By Will Hall, Baptist Message executive editor
DEVILLE, La. (LBM) — ”The president of our Convention is an important job. The way to affect significant change in the Southern Baptist Convention starts by electing the president,” said Philip Robertson, March 16.
Robertson, pastor of Philadelphia Baptist Church, Deville, with a campus in Alexandria, made the statements as part of his promotion of the Conservative Baptist Network, of which he leads the Louisiana chapter, and in presenting Mike Stone, pastor of Emmanuel Baptist Church in Blackshear, Georgia, who is a candidate for president of the Southern Baptist Convention.
Stone was at PBC, Deville, as speaker for a luncheon that was open to area pastors and church members. It was one of three regional events he headlined in the state, March 15-16. He is the immediate past chairman of the SBC Executive Committee and chaired a task force for them that found Russell Moore and the Ethics and Religious Liberty Commission had negatively impacted the Cooperative Program (last year, in 15 state conventions that responded to a survey, a loss of $1.5 million to the International Mission Board and a drop of $4 million to state work).
The 10,000-member CBN seeks to halt a leftward drift in the SBC, according to CBN leaders.
Stone said he felt called by the Holy Spirit to seek to lead Southern Baptists out of the downward spiral – marked by dwindling numbers and increasingly progressive ideology — that has cast a pall on the work of the denomination during the last decade or so.
Moreover, he outlined a three-pronged plan to help turn around the denomination from the ground up.
Noting that baptisms had dropped continuously in the last number of years to levels last seen in 1939 (when baptisms were on the way up), Stone said his top priority would be evangelism.
“You would expect somebody running for president of the SBC to talk about evangelism, but I want to propose a very specific plan,” Stone said. “If I am elected in June, I will immediately hit the ground running … with an evangelism strategy that we would begin implementing in the spring of 2022.” He said Southern Baptist would gather at the annual meeting in June 2022 to celebrate what the Holy Spirit did in the spring. Then a second round of simultaneous evangelistic events would be launched in the fall.
His second focus would be to establish the sufficiency of Scripture in how Southern Baptists respond to moral, political, and social issues.
“We have some troubling trends, philosophies, ideologies, and ‘analytical tools’ (a reference to the controversial Resolution 9, which approved of Critical Race Theory and Intersectionality, that was passed by messengers in Birmingham at the 2019 SBC Annual Meeting) that are making their way into the blood stream of Southern Baptist thought,” Stone said.
“I believe what Jesus taught in John 16:13 that ‘When He, the Spirit of truth, comes, He will guide you into all the truth,’” Stone emphasized.

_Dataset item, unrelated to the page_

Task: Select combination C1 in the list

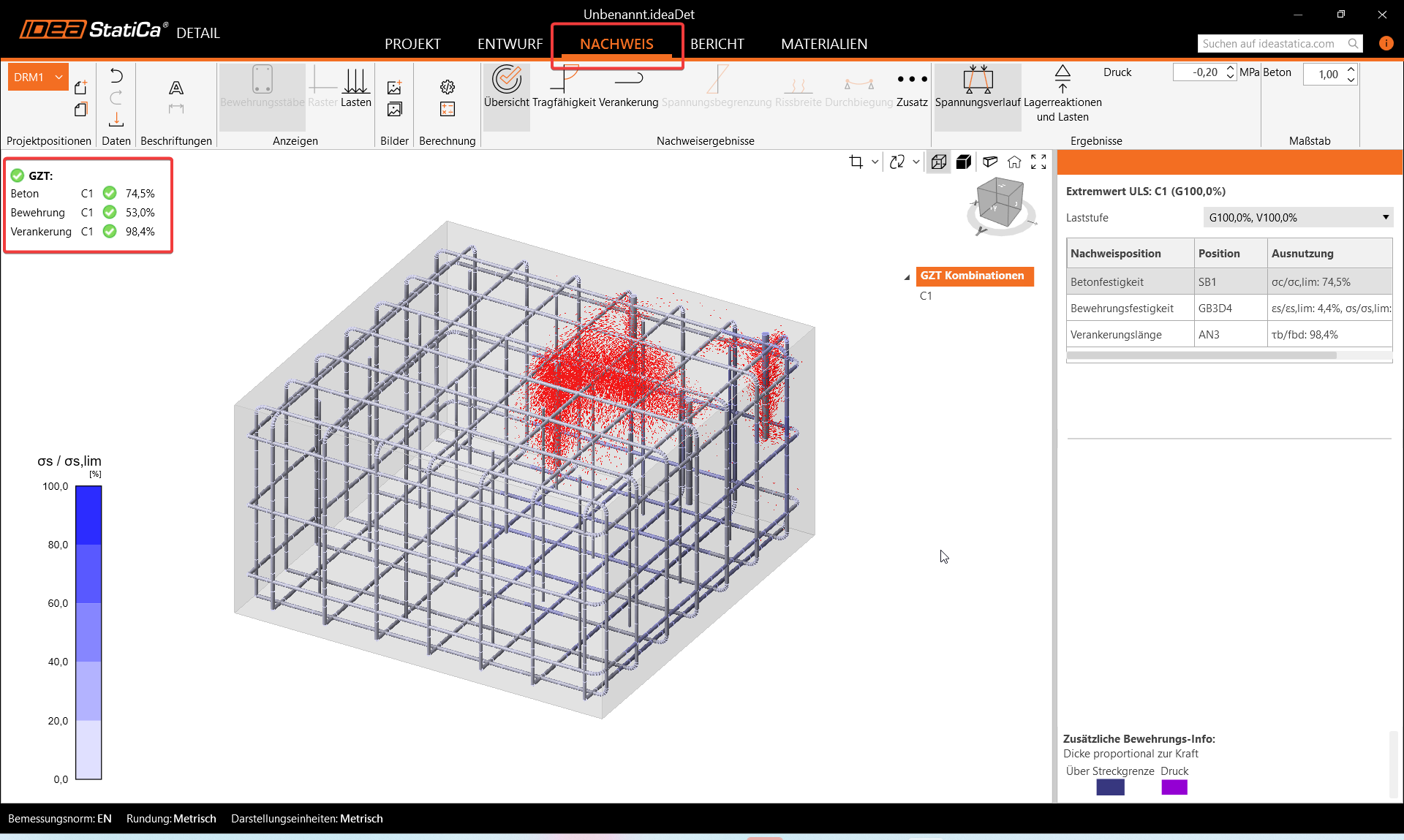Action: point(926,296)
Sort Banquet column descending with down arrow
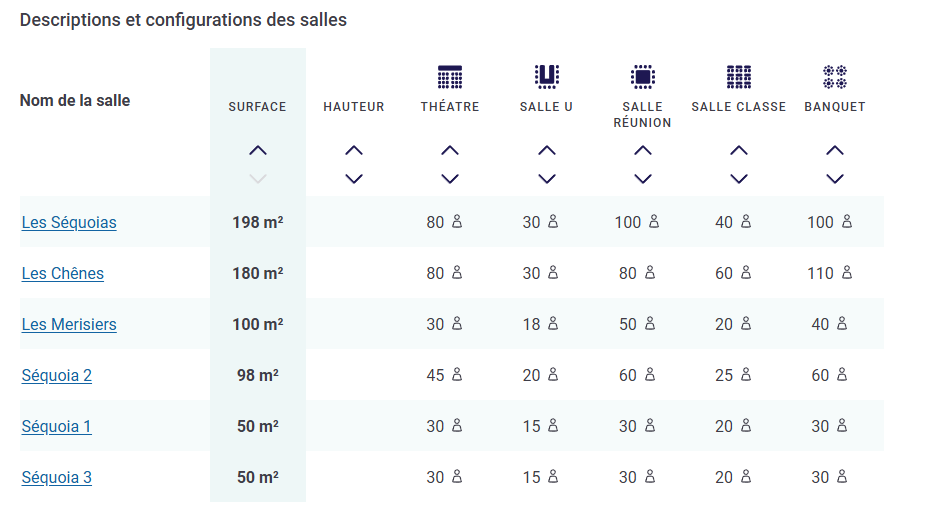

“If you have the Word of God in your hand and the Spirit of God in your heart, you have enough,” he said, to discern every matter in life.
Stone defined Critical Race Theory and Intersectionality (Marxist and atheistic ideas) in detail, lamenting that they are infiltrating SBC churches and seminaries. He said both these schools of thought basically assign guilt based on skin color, and both push the idea that the Bible should be interpreted through personal experience.
“I think that is a dangerous road; it is a dangerous trajectory for the future,” he said.
“Finally, I would seek to have an emphasis on greater involvement of grassroots Southern Baptists,” Stone said.
“There is one group that has the microphone. There is another group that has the pulpits and the pews,” he said, adding that those in control of the microphone are causing “most Southern Baptists in the pew” to be “deeply troubled” and feel “alien in their own SBC.”
He would work through direct contact to get grassroots Southern Baptists engaged, he said, and appoint them “to serve on the Committee on Committees” with hopes of getting even more to serve as trustees on SBC boards.